Seleziona una pagina

Per molti, il vero Franco Battiato non è quello delle hit come Centro di gravità permanente o La cura, ma quello degli anni ’70: elettronico, sperimentale, lontano dal successo commerciale. Un artista che non cercava l’approvazione, ma la verità.

«Ho chiesto molto a quelli che mi seguono», disse in un’intervista a Repubblica. «Non mi interessano le conferme, essere rassicurante per il pubblico. Se fai questo, tradisci il tuo ruolo». Per Battiato, l’unica cosa che contava era la ricerca esistenziale, un cammino che lo ha portato oltre la musica, fino alla mistica, alla filosofia, alla spiritualità.

La critica? «Me ne sono sempre fregato». La sincerità, invece, era sacra.
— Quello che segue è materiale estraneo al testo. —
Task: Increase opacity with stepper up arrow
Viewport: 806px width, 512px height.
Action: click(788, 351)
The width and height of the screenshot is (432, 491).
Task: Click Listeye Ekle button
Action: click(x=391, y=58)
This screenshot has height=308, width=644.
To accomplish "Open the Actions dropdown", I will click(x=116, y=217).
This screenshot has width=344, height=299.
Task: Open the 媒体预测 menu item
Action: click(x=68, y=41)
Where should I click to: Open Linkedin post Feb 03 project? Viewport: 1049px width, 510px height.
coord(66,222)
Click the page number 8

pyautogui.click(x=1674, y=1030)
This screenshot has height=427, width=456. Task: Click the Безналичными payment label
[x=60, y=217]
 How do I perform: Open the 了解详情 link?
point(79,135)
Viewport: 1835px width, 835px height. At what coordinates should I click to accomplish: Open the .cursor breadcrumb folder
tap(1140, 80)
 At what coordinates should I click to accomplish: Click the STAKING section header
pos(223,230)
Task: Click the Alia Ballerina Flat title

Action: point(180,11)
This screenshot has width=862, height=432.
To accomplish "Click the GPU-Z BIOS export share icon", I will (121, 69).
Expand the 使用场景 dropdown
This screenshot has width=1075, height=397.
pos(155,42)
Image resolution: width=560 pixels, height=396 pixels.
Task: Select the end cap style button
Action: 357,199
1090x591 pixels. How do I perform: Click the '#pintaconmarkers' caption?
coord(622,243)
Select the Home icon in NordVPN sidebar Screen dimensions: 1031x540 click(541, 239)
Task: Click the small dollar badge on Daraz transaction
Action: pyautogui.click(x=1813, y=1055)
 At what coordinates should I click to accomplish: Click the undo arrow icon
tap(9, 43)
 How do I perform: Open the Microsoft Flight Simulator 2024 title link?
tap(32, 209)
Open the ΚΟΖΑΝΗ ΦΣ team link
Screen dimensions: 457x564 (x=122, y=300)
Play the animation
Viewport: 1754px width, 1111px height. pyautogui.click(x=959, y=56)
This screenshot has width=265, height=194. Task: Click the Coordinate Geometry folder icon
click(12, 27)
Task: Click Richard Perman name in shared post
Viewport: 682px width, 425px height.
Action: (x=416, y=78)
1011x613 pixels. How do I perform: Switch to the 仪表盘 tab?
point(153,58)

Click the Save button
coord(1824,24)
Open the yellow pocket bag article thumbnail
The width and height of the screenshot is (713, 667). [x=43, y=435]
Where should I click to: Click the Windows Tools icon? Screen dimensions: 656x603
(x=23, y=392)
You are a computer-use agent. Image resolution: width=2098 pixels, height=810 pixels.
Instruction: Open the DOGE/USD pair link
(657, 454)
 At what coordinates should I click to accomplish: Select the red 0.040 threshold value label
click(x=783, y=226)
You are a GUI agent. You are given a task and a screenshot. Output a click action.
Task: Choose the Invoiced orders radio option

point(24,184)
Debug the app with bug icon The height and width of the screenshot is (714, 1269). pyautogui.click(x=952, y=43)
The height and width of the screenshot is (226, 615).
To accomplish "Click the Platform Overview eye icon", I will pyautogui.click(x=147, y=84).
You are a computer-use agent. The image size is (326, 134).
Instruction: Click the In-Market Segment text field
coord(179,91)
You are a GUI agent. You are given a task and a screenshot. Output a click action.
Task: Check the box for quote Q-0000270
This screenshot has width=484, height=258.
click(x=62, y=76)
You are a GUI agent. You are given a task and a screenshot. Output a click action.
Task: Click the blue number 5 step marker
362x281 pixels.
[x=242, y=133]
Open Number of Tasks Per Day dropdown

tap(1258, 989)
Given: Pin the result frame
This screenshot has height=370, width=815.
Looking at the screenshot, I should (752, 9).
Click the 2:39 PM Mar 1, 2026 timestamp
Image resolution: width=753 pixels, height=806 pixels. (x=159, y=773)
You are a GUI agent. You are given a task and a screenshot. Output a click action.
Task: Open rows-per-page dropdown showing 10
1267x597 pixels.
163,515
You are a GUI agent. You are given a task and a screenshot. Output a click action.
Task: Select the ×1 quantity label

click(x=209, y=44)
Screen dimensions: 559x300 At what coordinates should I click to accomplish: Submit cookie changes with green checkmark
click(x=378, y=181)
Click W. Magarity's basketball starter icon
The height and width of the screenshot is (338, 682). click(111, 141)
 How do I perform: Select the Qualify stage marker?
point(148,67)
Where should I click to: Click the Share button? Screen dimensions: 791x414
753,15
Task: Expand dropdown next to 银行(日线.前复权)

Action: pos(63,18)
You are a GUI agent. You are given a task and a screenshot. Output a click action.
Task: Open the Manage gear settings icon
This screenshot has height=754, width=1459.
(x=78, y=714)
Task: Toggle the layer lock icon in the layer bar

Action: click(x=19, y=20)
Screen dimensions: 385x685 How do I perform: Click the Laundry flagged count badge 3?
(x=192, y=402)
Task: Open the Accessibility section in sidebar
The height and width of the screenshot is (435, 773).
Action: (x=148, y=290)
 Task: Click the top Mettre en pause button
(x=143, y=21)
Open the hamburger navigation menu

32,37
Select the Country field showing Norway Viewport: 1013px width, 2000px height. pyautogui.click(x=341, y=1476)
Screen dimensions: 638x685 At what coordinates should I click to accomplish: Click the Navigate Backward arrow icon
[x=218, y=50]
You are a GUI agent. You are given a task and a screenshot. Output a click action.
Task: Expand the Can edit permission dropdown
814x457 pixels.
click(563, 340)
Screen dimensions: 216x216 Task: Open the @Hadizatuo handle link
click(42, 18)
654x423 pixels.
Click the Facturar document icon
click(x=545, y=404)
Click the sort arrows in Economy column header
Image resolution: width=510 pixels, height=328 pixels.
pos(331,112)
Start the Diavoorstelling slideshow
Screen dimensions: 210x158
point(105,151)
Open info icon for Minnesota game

Ma sempre con grazia, con formula, con garbo. Eppure, anche la sincerità può essere urticante. Come quella volta in cui, dopo un concerto affollatissimo nel 1980, Dario Fo gli disse: «I tuoi testi non mi piacciono». E lui rispose, con disarmante lucidità: «E a me che c*zzo me ne frega?».

Una risposta che non era arroganza, ma coerenza. Perché Battiato non è mai stato al servizio del gusto comune. È stato, semplicemente, al servizio della sua verità.